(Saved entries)

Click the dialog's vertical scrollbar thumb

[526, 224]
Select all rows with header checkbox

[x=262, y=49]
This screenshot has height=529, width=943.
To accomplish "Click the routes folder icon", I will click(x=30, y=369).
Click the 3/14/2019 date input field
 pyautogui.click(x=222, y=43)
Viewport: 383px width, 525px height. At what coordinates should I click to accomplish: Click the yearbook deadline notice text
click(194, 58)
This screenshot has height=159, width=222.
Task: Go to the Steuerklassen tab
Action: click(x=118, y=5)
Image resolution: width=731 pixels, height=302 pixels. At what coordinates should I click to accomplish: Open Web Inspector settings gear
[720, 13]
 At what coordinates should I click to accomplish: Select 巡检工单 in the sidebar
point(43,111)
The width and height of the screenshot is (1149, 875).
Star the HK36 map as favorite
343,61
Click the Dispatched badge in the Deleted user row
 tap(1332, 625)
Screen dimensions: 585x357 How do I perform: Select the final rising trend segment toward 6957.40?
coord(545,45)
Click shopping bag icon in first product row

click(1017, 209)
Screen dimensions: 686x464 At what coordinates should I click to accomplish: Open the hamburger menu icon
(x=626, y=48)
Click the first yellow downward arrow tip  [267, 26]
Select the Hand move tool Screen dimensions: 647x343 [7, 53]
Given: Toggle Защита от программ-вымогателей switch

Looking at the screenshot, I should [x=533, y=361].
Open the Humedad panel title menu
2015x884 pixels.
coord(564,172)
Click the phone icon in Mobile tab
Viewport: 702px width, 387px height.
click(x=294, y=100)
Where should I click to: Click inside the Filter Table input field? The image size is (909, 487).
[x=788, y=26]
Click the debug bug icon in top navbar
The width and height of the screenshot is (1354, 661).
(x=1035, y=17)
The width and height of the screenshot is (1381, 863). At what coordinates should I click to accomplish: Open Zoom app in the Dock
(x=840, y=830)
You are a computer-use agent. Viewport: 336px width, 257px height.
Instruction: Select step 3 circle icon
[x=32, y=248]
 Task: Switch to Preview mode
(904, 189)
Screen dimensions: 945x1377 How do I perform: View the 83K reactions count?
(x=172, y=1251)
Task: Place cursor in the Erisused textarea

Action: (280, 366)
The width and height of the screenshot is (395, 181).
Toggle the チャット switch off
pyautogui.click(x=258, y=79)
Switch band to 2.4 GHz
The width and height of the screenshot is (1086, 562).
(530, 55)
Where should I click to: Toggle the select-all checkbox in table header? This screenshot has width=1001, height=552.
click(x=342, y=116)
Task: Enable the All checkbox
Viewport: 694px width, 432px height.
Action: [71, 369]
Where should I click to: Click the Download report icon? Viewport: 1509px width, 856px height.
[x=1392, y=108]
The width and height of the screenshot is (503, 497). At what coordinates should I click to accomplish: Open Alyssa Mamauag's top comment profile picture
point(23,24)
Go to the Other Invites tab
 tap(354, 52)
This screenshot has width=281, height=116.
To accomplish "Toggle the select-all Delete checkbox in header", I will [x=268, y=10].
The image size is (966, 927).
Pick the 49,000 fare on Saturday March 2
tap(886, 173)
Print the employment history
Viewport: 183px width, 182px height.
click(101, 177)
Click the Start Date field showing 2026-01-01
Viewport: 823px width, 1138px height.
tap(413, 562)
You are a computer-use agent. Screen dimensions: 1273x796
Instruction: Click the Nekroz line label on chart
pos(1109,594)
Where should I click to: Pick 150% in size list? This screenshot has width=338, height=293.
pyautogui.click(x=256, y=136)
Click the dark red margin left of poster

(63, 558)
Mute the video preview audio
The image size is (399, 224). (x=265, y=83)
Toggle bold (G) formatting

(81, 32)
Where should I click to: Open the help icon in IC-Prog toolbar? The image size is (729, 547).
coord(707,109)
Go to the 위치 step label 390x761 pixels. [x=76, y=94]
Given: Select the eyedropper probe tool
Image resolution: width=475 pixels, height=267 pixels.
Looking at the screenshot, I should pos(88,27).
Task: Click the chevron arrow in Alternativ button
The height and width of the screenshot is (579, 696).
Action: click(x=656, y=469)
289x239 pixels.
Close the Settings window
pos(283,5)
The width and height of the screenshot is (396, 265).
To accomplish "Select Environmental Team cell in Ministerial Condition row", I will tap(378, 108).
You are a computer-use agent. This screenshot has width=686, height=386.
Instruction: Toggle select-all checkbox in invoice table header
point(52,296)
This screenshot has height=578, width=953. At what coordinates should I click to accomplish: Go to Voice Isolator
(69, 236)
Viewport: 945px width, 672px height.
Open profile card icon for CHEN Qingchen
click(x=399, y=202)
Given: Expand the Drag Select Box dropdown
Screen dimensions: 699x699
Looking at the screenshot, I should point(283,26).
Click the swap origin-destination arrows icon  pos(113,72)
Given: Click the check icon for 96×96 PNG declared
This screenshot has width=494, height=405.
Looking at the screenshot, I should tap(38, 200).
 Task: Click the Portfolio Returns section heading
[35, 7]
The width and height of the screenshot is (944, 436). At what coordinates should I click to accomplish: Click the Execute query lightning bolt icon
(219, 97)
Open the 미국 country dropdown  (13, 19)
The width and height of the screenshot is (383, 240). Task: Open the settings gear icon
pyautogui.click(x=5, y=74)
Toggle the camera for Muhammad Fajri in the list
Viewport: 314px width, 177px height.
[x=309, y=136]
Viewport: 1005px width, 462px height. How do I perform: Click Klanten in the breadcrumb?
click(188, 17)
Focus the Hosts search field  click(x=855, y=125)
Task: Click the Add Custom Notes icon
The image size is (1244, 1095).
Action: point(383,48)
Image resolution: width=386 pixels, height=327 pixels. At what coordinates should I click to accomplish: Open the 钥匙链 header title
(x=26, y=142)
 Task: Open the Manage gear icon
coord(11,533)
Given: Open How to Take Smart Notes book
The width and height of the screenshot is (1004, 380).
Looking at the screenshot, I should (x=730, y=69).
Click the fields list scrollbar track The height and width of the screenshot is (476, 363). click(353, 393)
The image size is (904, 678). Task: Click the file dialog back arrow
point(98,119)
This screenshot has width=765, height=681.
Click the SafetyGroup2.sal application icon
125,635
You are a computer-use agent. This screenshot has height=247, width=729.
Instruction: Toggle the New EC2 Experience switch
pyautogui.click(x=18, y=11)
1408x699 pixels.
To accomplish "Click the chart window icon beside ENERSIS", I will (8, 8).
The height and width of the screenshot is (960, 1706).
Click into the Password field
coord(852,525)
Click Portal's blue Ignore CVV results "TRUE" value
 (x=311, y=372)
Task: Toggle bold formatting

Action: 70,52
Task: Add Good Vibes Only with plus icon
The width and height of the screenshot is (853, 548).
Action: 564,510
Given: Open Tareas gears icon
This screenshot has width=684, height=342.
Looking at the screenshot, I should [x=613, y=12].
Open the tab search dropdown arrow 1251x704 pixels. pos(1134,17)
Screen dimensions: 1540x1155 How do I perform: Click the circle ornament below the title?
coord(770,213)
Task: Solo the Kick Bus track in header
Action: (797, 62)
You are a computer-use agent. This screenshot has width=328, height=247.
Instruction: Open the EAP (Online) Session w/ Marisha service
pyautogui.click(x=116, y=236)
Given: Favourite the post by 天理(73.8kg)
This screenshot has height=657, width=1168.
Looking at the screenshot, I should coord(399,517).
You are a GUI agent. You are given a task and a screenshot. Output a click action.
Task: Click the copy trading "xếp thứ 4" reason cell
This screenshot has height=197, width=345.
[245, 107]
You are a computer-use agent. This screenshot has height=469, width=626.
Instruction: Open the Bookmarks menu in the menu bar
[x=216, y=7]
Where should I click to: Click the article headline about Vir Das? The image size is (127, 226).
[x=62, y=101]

- WHAT TO DO
Every line above should be output exactly as it stands.

- EXERCISE ANSWER
Click the dialog's vertical scrollbar thumb

[526, 224]
Select all rows with header checkbox

[x=262, y=49]
This screenshot has height=529, width=943.
To accomplish "Click the routes folder icon", I will click(x=30, y=369).
Click the 3/14/2019 date input field
 pyautogui.click(x=222, y=43)
Viewport: 383px width, 525px height. At what coordinates should I click to accomplish: Click the yearbook deadline notice text
click(194, 58)
This screenshot has height=159, width=222.
Task: Go to the Steuerklassen tab
Action: click(x=118, y=5)
Image resolution: width=731 pixels, height=302 pixels. At what coordinates should I click to accomplish: Open Web Inspector settings gear
[720, 13]
 At what coordinates should I click to accomplish: Select 巡检工单 in the sidebar
point(43,111)
The width and height of the screenshot is (1149, 875).
Star the HK36 map as favorite
343,61
Click the Dispatched badge in the Deleted user row
 tap(1332, 625)
Screen dimensions: 585x357 How do I perform: Select the final rising trend segment toward 6957.40?
coord(545,45)
Click shopping bag icon in first product row

click(1017, 209)
Screen dimensions: 686x464 At what coordinates should I click to accomplish: Open the hamburger menu icon
(x=626, y=48)
Click the first yellow downward arrow tip  [267, 26]
Select the Hand move tool Screen dimensions: 647x343 [7, 53]
Given: Toggle Защита от программ-вымогателей switch

Looking at the screenshot, I should [x=533, y=361].
Open the Humedad panel title menu
2015x884 pixels.
coord(564,172)
Click the phone icon in Mobile tab
Viewport: 702px width, 387px height.
click(x=294, y=100)
Where should I click to: Click inside the Filter Table input field? The image size is (909, 487).
[x=788, y=26]
Click the debug bug icon in top navbar
The width and height of the screenshot is (1354, 661).
(x=1035, y=17)
The width and height of the screenshot is (1381, 863). At what coordinates should I click to accomplish: Open Zoom app in the Dock
(x=840, y=830)
You are a computer-use agent. Viewport: 336px width, 257px height.
Instruction: Select step 3 circle icon
[x=32, y=248]
 Task: Switch to Preview mode
(904, 189)
Screen dimensions: 945x1377 How do I perform: View the 83K reactions count?
(x=172, y=1251)
Task: Place cursor in the Erisused textarea

Action: (280, 366)
The width and height of the screenshot is (395, 181).
Toggle the チャット switch off
pyautogui.click(x=258, y=79)
Switch band to 2.4 GHz
The width and height of the screenshot is (1086, 562).
(530, 55)
Where should I click to: Toggle the select-all checkbox in table header? This screenshot has width=1001, height=552.
click(x=342, y=116)
Task: Enable the All checkbox
Viewport: 694px width, 432px height.
Action: [71, 369]
Where should I click to: Click the Download report icon? Viewport: 1509px width, 856px height.
[x=1392, y=108]
The width and height of the screenshot is (503, 497). At what coordinates should I click to accomplish: Open Alyssa Mamauag's top comment profile picture
point(23,24)
Go to the Other Invites tab
 tap(354, 52)
This screenshot has width=281, height=116.
To accomplish "Toggle the select-all Delete checkbox in header", I will [x=268, y=10].
The image size is (966, 927).
Pick the 49,000 fare on Saturday March 2
tap(886, 173)
Print the employment history
Viewport: 183px width, 182px height.
click(101, 177)
Click the Start Date field showing 2026-01-01
Viewport: 823px width, 1138px height.
tap(413, 562)
You are a computer-use agent. Screen dimensions: 1273x796
Instruction: Click the Nekroz line label on chart
pos(1109,594)
Where should I click to: Pick 150% in size list? This screenshot has width=338, height=293.
pyautogui.click(x=256, y=136)
Click the dark red margin left of poster

(63, 558)
Mute the video preview audio
The image size is (399, 224). (x=265, y=83)
Toggle bold (G) formatting

(81, 32)
Where should I click to: Open the help icon in IC-Prog toolbar? The image size is (729, 547).
coord(707,109)
Go to the 위치 step label 390x761 pixels. [x=76, y=94]
Given: Select the eyedropper probe tool
Image resolution: width=475 pixels, height=267 pixels.
Looking at the screenshot, I should pos(88,27).
Task: Click the chevron arrow in Alternativ button
The height and width of the screenshot is (579, 696).
Action: click(x=656, y=469)
289x239 pixels.
Close the Settings window
pos(283,5)
The width and height of the screenshot is (396, 265).
To accomplish "Select Environmental Team cell in Ministerial Condition row", I will tap(378, 108).
You are a computer-use agent. This screenshot has width=686, height=386.
Instruction: Toggle select-all checkbox in invoice table header
point(52,296)
This screenshot has height=578, width=953. At what coordinates should I click to accomplish: Go to Voice Isolator
(69, 236)
Viewport: 945px width, 672px height.
Open profile card icon for CHEN Qingchen
click(x=399, y=202)
Given: Expand the Drag Select Box dropdown
Screen dimensions: 699x699
Looking at the screenshot, I should point(283,26).
Click the swap origin-destination arrows icon  pos(113,72)
Given: Click the check icon for 96×96 PNG declared
This screenshot has width=494, height=405.
Looking at the screenshot, I should tap(38, 200).
 Task: Click the Portfolio Returns section heading
[35, 7]
The width and height of the screenshot is (944, 436). At what coordinates should I click to accomplish: Click the Execute query lightning bolt icon
(219, 97)
Open the 미국 country dropdown  (13, 19)
The width and height of the screenshot is (383, 240). Task: Open the settings gear icon
pyautogui.click(x=5, y=74)
Toggle the camera for Muhammad Fajri in the list
Viewport: 314px width, 177px height.
[x=309, y=136]
Viewport: 1005px width, 462px height. How do I perform: Click Klanten in the breadcrumb?
click(188, 17)
Focus the Hosts search field  click(x=855, y=125)
Task: Click the Add Custom Notes icon
The image size is (1244, 1095).
Action: point(383,48)
Image resolution: width=386 pixels, height=327 pixels. At what coordinates should I click to accomplish: Open the 钥匙链 header title
(x=26, y=142)
 Task: Open the Manage gear icon
coord(11,533)
Given: Open How to Take Smart Notes book
The width and height of the screenshot is (1004, 380).
Looking at the screenshot, I should (x=730, y=69).
Click the fields list scrollbar track The height and width of the screenshot is (476, 363). click(353, 393)
The image size is (904, 678). Task: Click the file dialog back arrow
point(98,119)
This screenshot has width=765, height=681.
Click the SafetyGroup2.sal application icon
125,635
You are a computer-use agent. This screenshot has height=247, width=729.
Instruction: Toggle the New EC2 Experience switch
pyautogui.click(x=18, y=11)
1408x699 pixels.
To accomplish "Click the chart window icon beside ENERSIS", I will (8, 8).
The height and width of the screenshot is (960, 1706).
Click into the Password field
coord(852,525)
Click Portal's blue Ignore CVV results "TRUE" value
 (x=311, y=372)
Task: Toggle bold formatting

Action: 70,52
Task: Add Good Vibes Only with plus icon
The width and height of the screenshot is (853, 548).
Action: 564,510
Given: Open Tareas gears icon
This screenshot has width=684, height=342.
Looking at the screenshot, I should [x=613, y=12].
Open the tab search dropdown arrow 1251x704 pixels. pos(1134,17)
Screen dimensions: 1540x1155 How do I perform: Click the circle ornament below the title?
coord(770,213)
Task: Solo the Kick Bus track in header
Action: (797, 62)
You are a computer-use agent. This screenshot has width=328, height=247.
Instruction: Open the EAP (Online) Session w/ Marisha service
pyautogui.click(x=116, y=236)
Given: Favourite the post by 天理(73.8kg)
This screenshot has height=657, width=1168.
Looking at the screenshot, I should coord(399,517).
You are a GUI agent. You are given a task and a screenshot. Output a click action.
Task: Click the copy trading "xếp thứ 4" reason cell
This screenshot has height=197, width=345.
[245, 107]
You are a computer-use agent. This screenshot has height=469, width=626.
Instruction: Open the Bookmarks menu in the menu bar
[x=216, y=7]
Where should I click to: Click the article headline about Vir Das? The image size is (127, 226).
[x=62, y=101]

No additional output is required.